Expert international cybercrime taskforce is launched to tackle online crime
Today the Joint Cybercrime Action Taskforce (J-CAT) is launched to further strengthen the fight against cybercrime in the European Union and beyond. Hosted at the European Cybercrime Centre (EC3) at Europol, the J-CAT, which is being piloted for six months, will coordinate international investigations with partners working side-by-side to take action against key cybercrime threats and top targets, such as underground forums and malware, including banking Trojans. The J-CAT will be led by Andy Archibald, Deputy Director of the National Cyber Crime Unit from the UK’s National Crime Agency (NCA).
Initiated by Europol's EC3, the EU Cybercrime Taskforce, the FBI and the NCA, the J-CAT comprises a team composed of Cyber Liaison Officers from committed and closely involved Member States, non-EU law enforcement partners and EC3. Key contributors to the intelligence pool will be the EU Member States via EC3, and other law enforcement cooperation partners. Thus far, Austria, Canada, Germany, France, Italy, the Netherlands, Spain, the UK and the US are part of the J-CAT. Australia and Colombia have also committed to the initiative.

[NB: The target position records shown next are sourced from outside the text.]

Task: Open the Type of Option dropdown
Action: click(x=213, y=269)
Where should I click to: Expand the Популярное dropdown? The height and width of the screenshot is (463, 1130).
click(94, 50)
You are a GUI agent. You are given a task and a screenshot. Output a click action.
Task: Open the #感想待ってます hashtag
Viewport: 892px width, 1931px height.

Troels Oerting, Head of the European Cybercrime Centre says:
“Today is a good day for those fighting cybercrime in Europe and beyond. For the first time in modern police history a multi-lateral permanent cybercrime taskforce has been established in Europe to coordinate investigations against top cybercriminal networks. The Joint Cybercrime Action Taskforce will operate from secure offices in Europol’s HQ assisted by experts and analysts from the European Cybercrime Centre. The aim is not purely strategic, but also very operational. The goal is to prevent cybercrime, to disrupt it, catch crooks and seize their illegal profits. This is a first step in a long walk towards an open, transparent, free but also safe Internet. The goal cannot be reached by law enforcement alone, but will require a consolidated effort from many stakeholders in our global village. But the J-CAT will do its part of the necessary ‘heavy-lifting’ and that work started today. I am confident we will see practical tangible results very soon.”

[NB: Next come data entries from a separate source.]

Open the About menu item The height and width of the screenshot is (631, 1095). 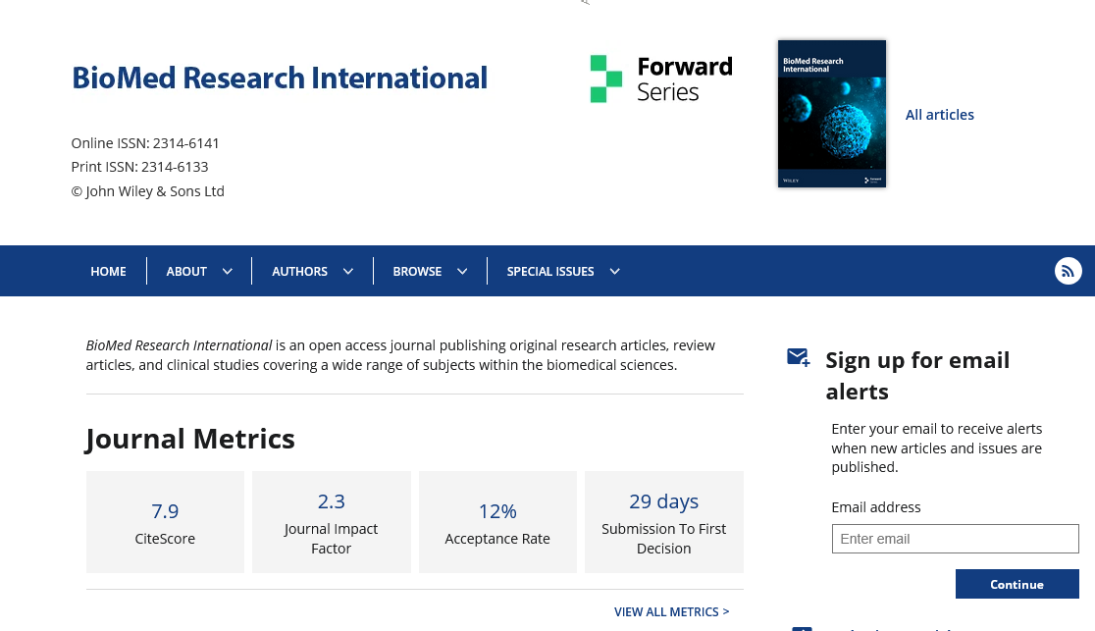click(186, 272)
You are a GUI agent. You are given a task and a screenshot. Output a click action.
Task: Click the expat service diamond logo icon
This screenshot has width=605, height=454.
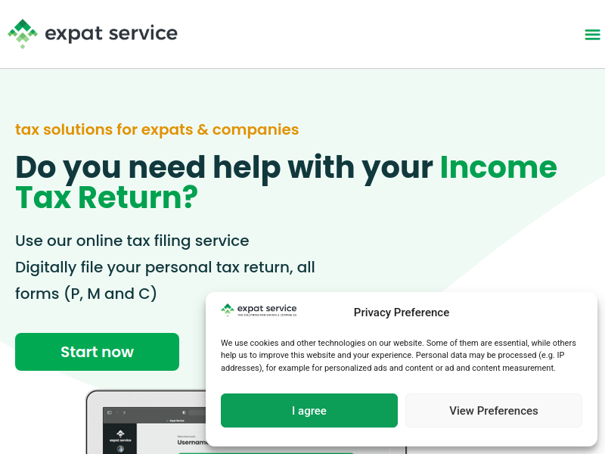point(23,34)
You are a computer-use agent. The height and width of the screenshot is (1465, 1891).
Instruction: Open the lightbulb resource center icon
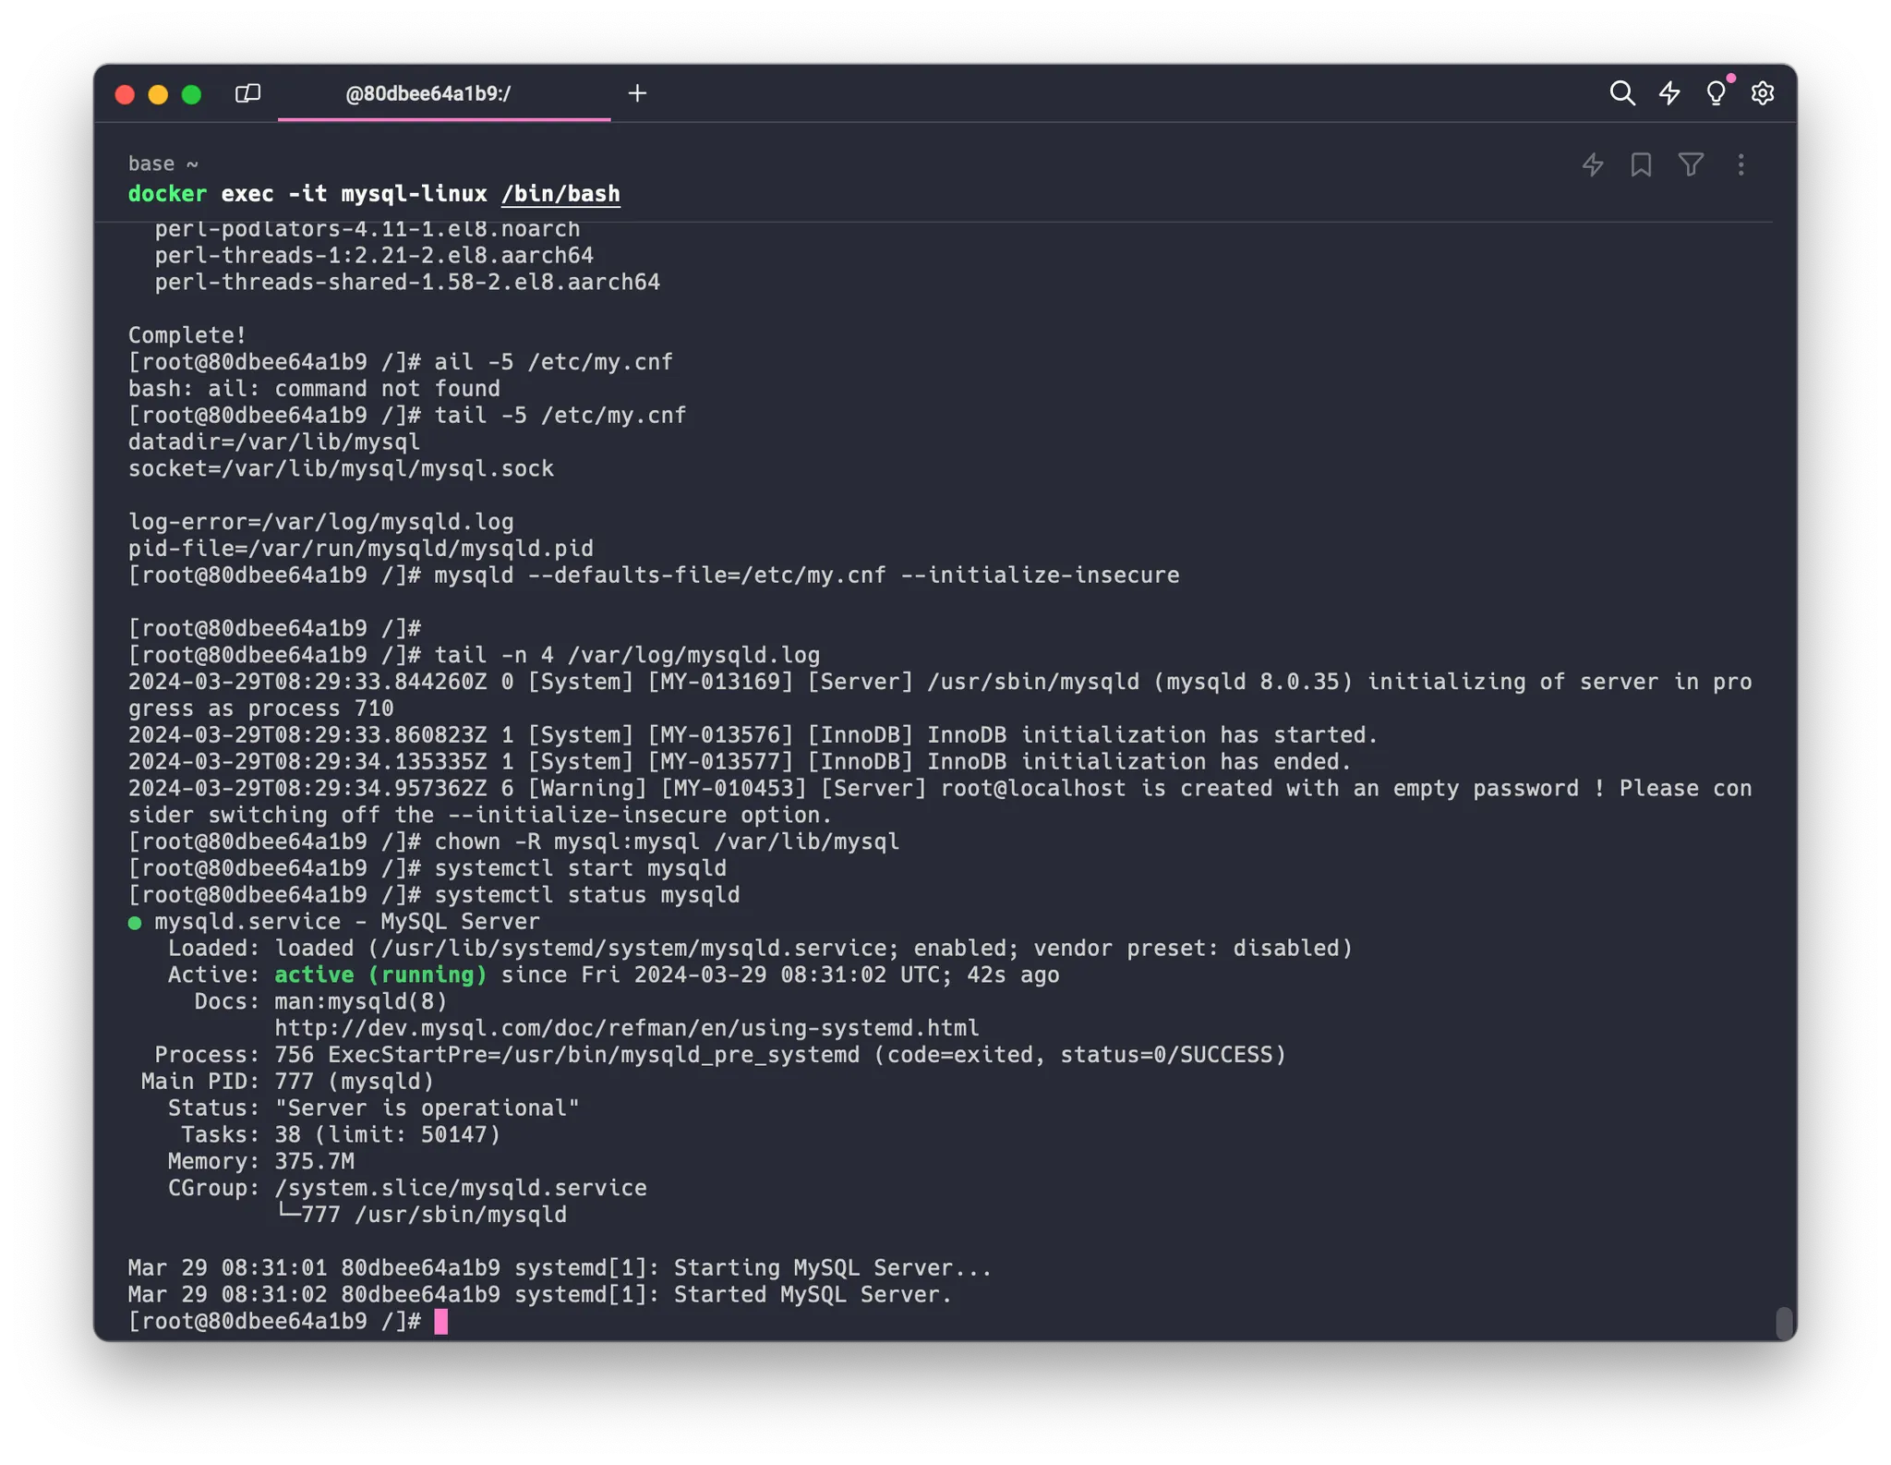point(1716,93)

Mr Archibald said: “There are many challenges faced by law enforcement agencies with regards to cyber criminals and cyber attacks. This is why there needs to be a truly holistic and collaborative approach taken when tackling them.”
“The J-CAT will, for the first time, bring together a coalition of countries across Europe and beyond to coordinate the operational response to the common current and emerging global cyber threats faced by J-CAT members.”
“This is a unique opportunity for international law enforcement agencies to collectively share our knowledge to defend against cyber related attacks, and the UK’s National Crime Agency is proud to be a founding member”.
EC3 is involved in cross-border cybercrime investigations and has seen a rapid increase in major international cases. The J-CAT aims to add significant value to international law enforcement cooperation, and to maximise the effectiveness of joint and coordinated actions. Cybercrime affects citizens, business and governments regardless of their national borders or jurisdictions. Police forces across the world face similar crimes and criminal targets. For that reason, more than with any other type of crime, it is crucial to share intelligence and align priorities. The J-CAT offers the possibility to address the most impactful crimes affecting many states in a joint, well-concerted manner and with the assistance of EC3.
The J-CAT will gather data on specific criminal themes from national repositories and from relevant government and private partners, as well as transforming this raw data into actionable intelligence, and proposing targets and networks for investigations. It will cover all relevant areas like malware coding, testing, distribution, Botnets, Crime-as-a-Service, online fraud, intrusion and similar top-end crimes.
In addition, it will organise dedicated consultation meetings with key actors in the private sector and the Computer Emergency Response Teams for the EU institutions, bodies and agencies (CERT-EU), to obtain their input on cybercrime threats that affect them and society in general.